• N. Engl. J. Med. · Oct 2023

    Randomized Controlled Trial Multicenter Study

    Trial of Vancomycin and Cefazolin as Surgical Prophylaxis in Arthroplasty.

    • Trisha N Peel, Sarah Astbury, Allen C Cheng, David L Paterson, Kirsty L Buising, Tim Spelman, An Tran-Duy, Sam Adie, Glenn Boyce, Catherine McDougall, Robert Molnar, Jonathan Mulford, Peter Rehfisch, Michael Solomon, Ross Crawford, Tiffany Harris-Brown, Janine Roney, Jessica Wisniewski, Richard de Steiger, and ASAP Trial Group.
    • From the Department of Infectious Diseases, Central Clinical School, Faculty of Medicine, Nursing, and Health Sciences (T.N.P., S. Astbury, J.W.), and the Department of Epidemiology and Preventive Medicine, School of Public Health and Preventive Medicine (A.C.C.), Monash University, the Department of Infectious Diseases, Alfred Health (T.N.P., S. Astbury, A.C.C., J.R., J.W.), the Department of Infectious Diseases, Doherty Institute (K.L.B.), the Department of Surgery, St.
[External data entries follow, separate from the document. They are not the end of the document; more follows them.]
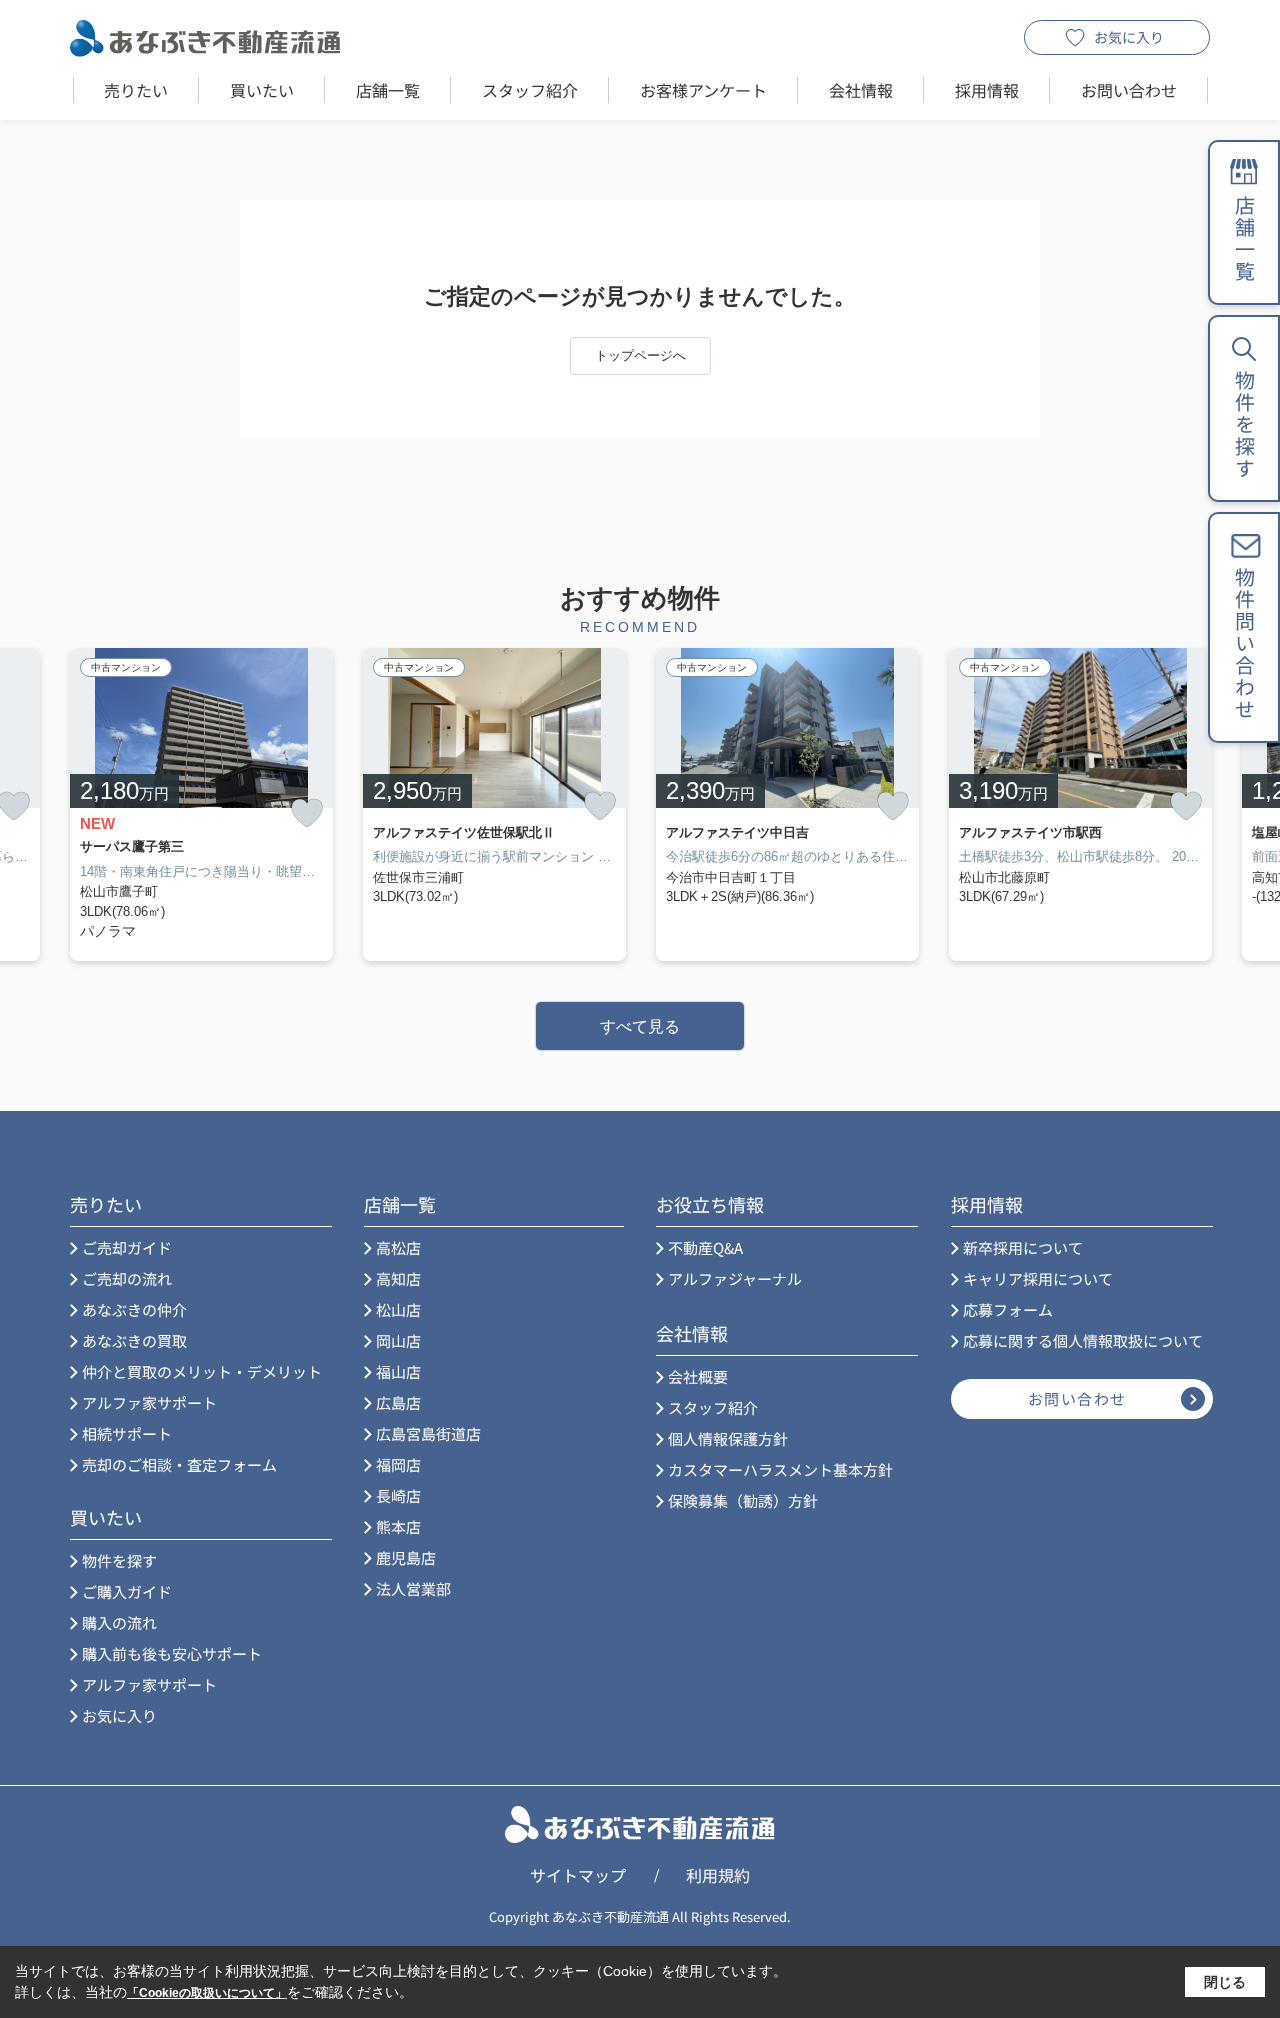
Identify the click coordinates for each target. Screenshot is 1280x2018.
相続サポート (127, 1433)
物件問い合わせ (1244, 644)
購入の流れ (119, 1622)
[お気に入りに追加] (307, 813)
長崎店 (398, 1495)
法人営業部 (413, 1588)
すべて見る (640, 1026)
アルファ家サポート (149, 1402)
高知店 (398, 1278)
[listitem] (201, 804)
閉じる (1225, 1982)
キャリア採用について (1038, 1278)
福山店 (398, 1371)
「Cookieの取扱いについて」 (207, 1993)
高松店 (398, 1247)
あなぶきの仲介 (134, 1309)
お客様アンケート (703, 90)
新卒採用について (1023, 1247)
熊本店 (398, 1526)
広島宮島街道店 (428, 1433)
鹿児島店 (406, 1557)
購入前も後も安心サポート (172, 1653)
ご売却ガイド (127, 1247)
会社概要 (698, 1376)
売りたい (136, 90)
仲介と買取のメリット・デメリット (202, 1371)
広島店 (398, 1402)
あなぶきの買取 (134, 1340)
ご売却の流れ (127, 1278)
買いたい (262, 90)
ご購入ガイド (127, 1591)
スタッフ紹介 (530, 90)
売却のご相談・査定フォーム (179, 1464)
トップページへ (640, 355)
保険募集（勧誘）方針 (743, 1500)
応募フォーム (1008, 1309)
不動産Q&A (705, 1247)
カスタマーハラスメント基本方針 (780, 1469)
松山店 (398, 1309)
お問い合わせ (1129, 90)
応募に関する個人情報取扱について (1083, 1340)
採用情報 (987, 90)
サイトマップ (578, 1875)
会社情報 (861, 90)
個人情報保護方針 (728, 1438)
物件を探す (119, 1560)
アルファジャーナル (735, 1278)
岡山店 (398, 1340)
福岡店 (398, 1464)
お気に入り (1129, 37)
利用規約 (718, 1875)
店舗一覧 (388, 90)
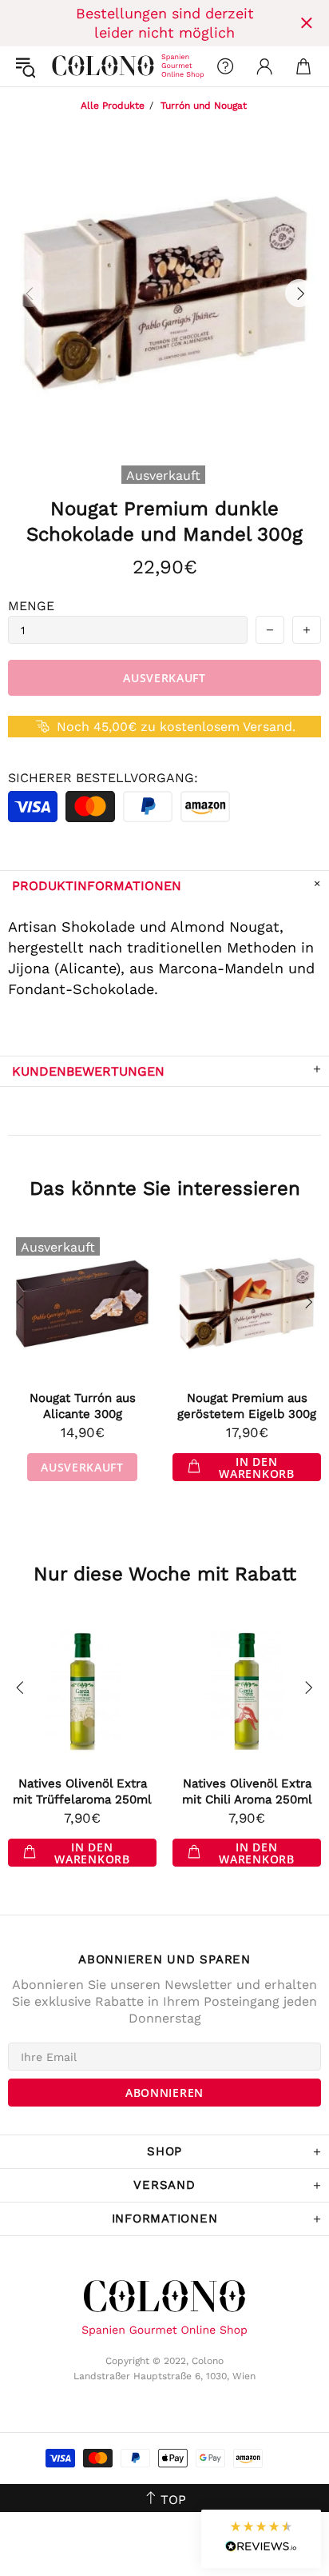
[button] (261, 2539)
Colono (64, 66)
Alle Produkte (113, 105)
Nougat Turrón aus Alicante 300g (83, 1406)
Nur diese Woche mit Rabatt (165, 1574)
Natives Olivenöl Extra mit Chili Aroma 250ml (247, 1791)
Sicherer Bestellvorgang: (103, 777)
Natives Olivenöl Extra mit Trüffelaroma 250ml (82, 1791)
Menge (31, 605)
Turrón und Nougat (204, 105)
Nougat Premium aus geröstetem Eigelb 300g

Vincent's Hospital (T.S.), the Centre for Health Policy, Melbourne School of Population and Global Health (A.T.-D.), and the Department of Surgery, Epworth HealthCare (R.S.), University of Melbourne, the Victorian Infectious Diseases Service, Royal Melbourne Hospital (K.L.B.), and the Department of Health Services Research, Peter MacCallum Cancer Centre, and Burnet Institute (T.S.), Melbourne, VIC, the St. George and Sutherland Clinical Campuses, School of Clinical Medicine, University of New South Wales Medicine and Health, Sydney (S. Adie, R.M.), Bendigo Health, Bendigo, VIC (G.B.), the Department of Orthopaedics, Prince Charles Hospital, Metro North Hospital and Health Service (C.M., R.C.), the Department of Medicine (C.M.) and the Centre for Clinical Research (T.H.-B.), University of Queensland, and Queensland University of Technology (R.C.), Brisbane, the Department of Orthopaedics, Launceston General Hospital, Tasmanian Health Service, Launceston, TAS (J.M.), Gippsland Orthopaedic Group, Traralgon, VIC (P.R.), and Prince of Wales Hospital and Prince of Wales Private Hospital, Randwick, NSW (M.S.) - all in Australia; Advancing Clinical Evidence in Infectious Diseases, Saw Swee Hock School of Public Health, and the Infectious Diseases Translational Research Program, Yong Loo Lin School of Medicine, National University of Singapore, Singapore (D.L.P.); and the Department of Clinical Neuroscience, Karolinska Institute, Stockholm (T.S.).
    • N. Engl. J. Med. 2023 Oct 19; 389 (16): 148814981488-1498.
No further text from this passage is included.